(The following statement was released by the rating agency)
March 19 - Standard & Poor’s Ratings Services said today that it assigned its ‘AA-’ long-term issue rating to the proposed U.S. dollar ijara trust certificates to be launched by Saudi Electricity Global SUKUK Co., a special purpose vehicle incorporated in the Cayman Islands. The notes benefit from a purchase undertaking provided by Saudi Electric Co. (SEC; AA-/Stable/--) and are designed to cover any payment shortfall in a timely manner and to redeem the full value of the notes at maturity. The purchase undertaking, if triggered, is designed to lead to an irrevocable, and unconditional payment obligation by SEC for the benefit of the certificate holders.

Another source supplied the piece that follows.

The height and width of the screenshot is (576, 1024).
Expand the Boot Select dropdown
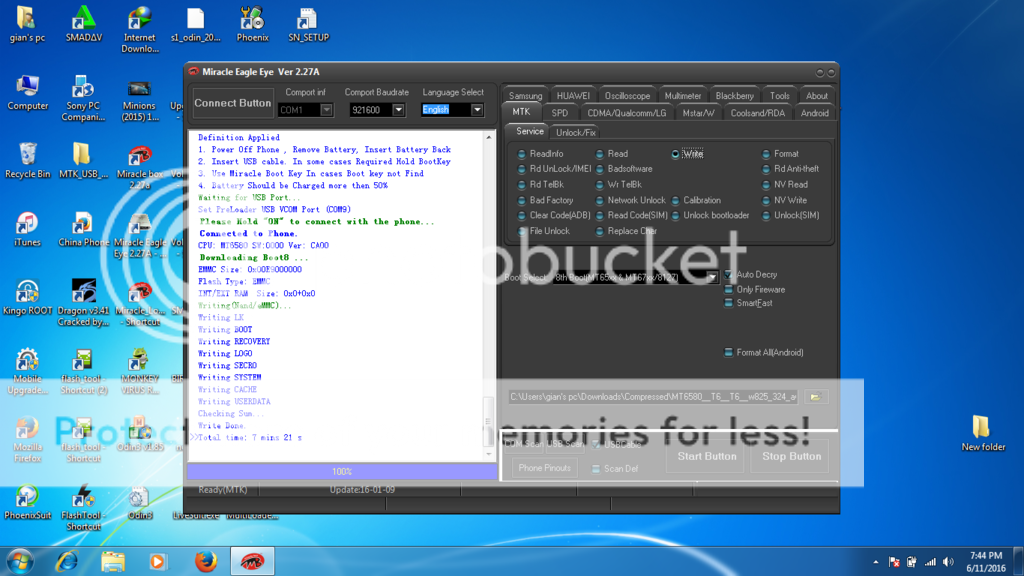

In addition, we understand that SEC’s payment obligations under the purchase undertaking are unsubordinated and unsecured obligations and rank equally with all of SEC’s other unsecured obligations (except those that may be preferred by provisions of law that are both mandatory and of general application, according to the documentation). Consequently, we equalize the rating on the notes with the long-term rating on SEC, reflecting our expectation that the notes rank pari passu with the company’s other unsecured obligations.

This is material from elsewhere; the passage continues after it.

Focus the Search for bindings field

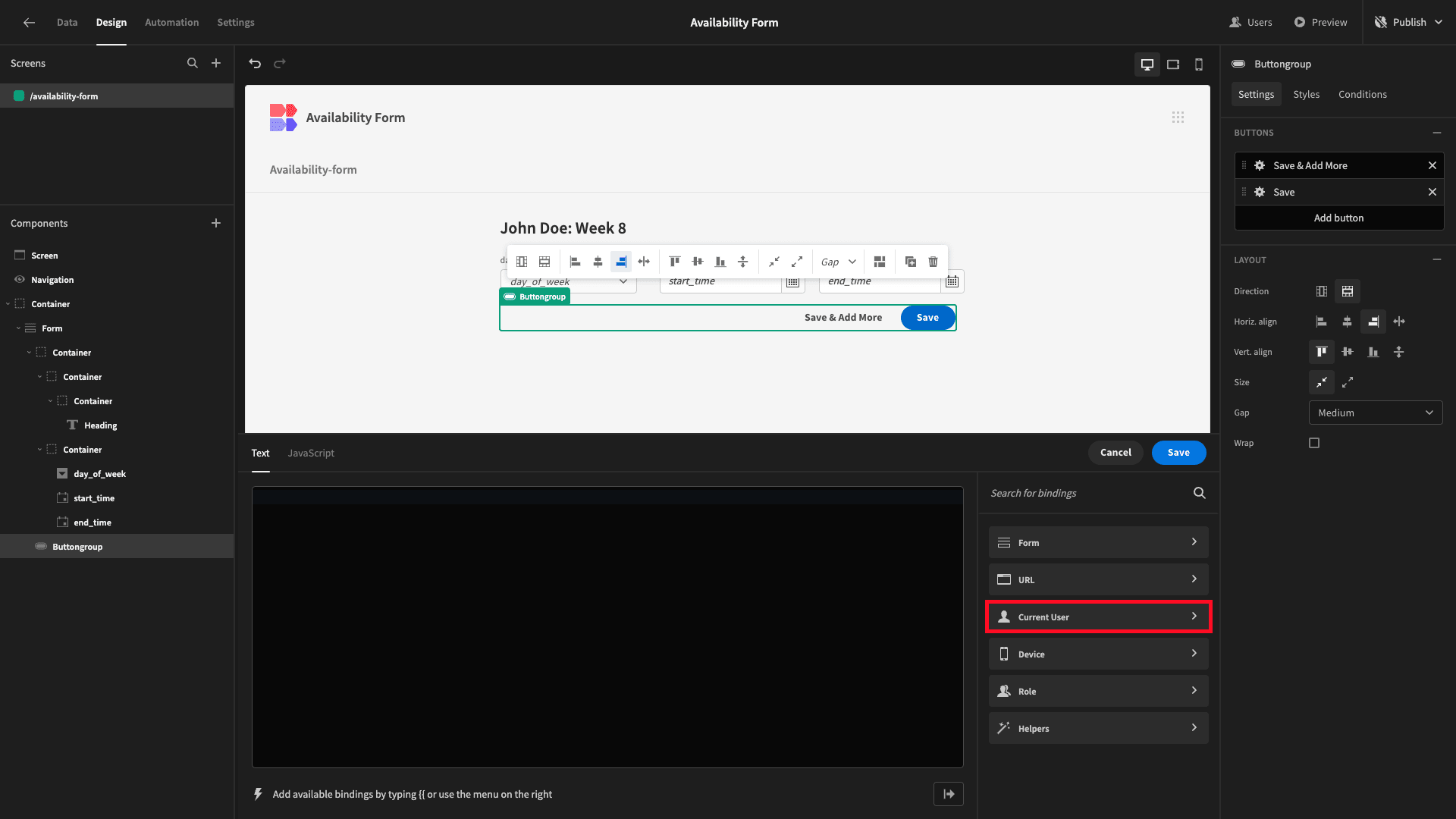[1089, 493]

Saudi Electricity Global SUKUK Co., as the issuer and trustee, has indicated it will invest the proceeds of the trust certificates to purchase Sharia-compliant ijara assets from SEC, which it will subsequently lease back to SEC. The payments from SEC to the issuer will be based on periodic distribution payments (profit payments) that can cover debt service obligations of the issuer toward the noteholders over the term of the notes. Certificate holders, while having a beneficial interest in the trust that holds the ijara assets, do not, however, have any direct recourse to the ijara assets.
Upon maturity of the certificates or the occurrence of a dissolution event (including, but not limited to payment of the principal value of certificates at maturity, winding up, insolvency, bankruptcy of the issuer, cross default), the trustee, acting on behalf of certificate holders, is entitled to exercise a purchase undertaking requiring SEC to purchase the assets at a price covering the aggregate face amount outstanding of the certificates and accrued and unpaid periodic distribution amounts, according to the terms of the offering.

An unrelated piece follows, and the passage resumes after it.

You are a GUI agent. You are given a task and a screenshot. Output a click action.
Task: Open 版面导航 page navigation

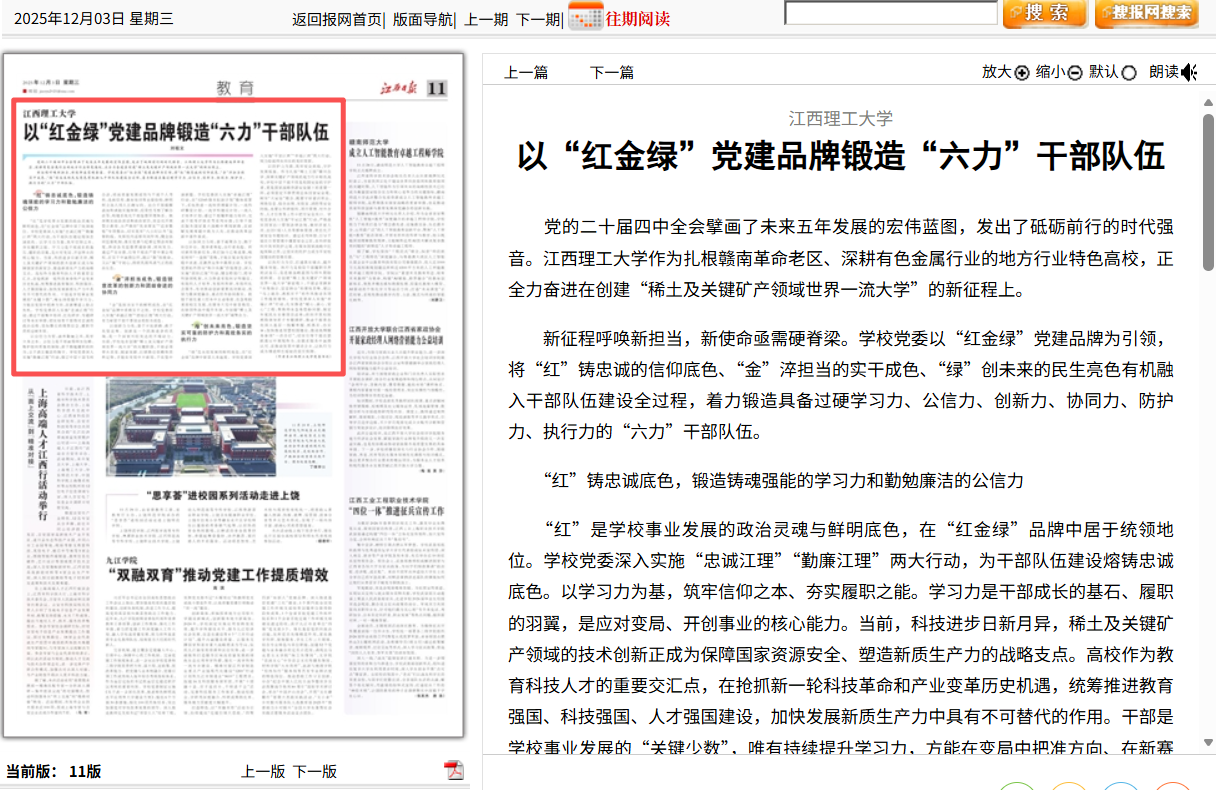pyautogui.click(x=421, y=19)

Standard & Poor’s has not evaluated whether the trust certificates are Sharia compliant. The rating solely represents our opinion about the likelihood of full and timely repayment of the certificates issued.
The ratings on SEC reflect Standard & Poor’s view of the company’s “satisfactory” business risk profile and its “significant” financial profile.
SEC’s business risk profile benefits from the company’s quasi monopoly on generation and a monopoly on transmission and distribution, with minimal, if any, competition over the next several years at least. In addition, we factor in the strong forecast growth in electricity demand as well as ongoing government support.
These credit strengths are offset, in our view, by SEC’s financial risk profile which is affected by negative free cash flows, which we expect to persist until at least 2015. Other weaknesses include regulatory risk affecting the company’s three key business segments, leading to weak profitability, and uncertainty relating to payables owed to oil company Saudi Aramco that continue to accrue on SEC’s balance sheet.
As of Dec. 31, 2011, the company expected to invest about Saudi Arabian riyal (SAR) 151 billion from 2012 to 2014, although management considers some of this capital expenditure to be discretionary. Under our base-case scenario, this will cause gradual weakening in SEC’s financial metrics.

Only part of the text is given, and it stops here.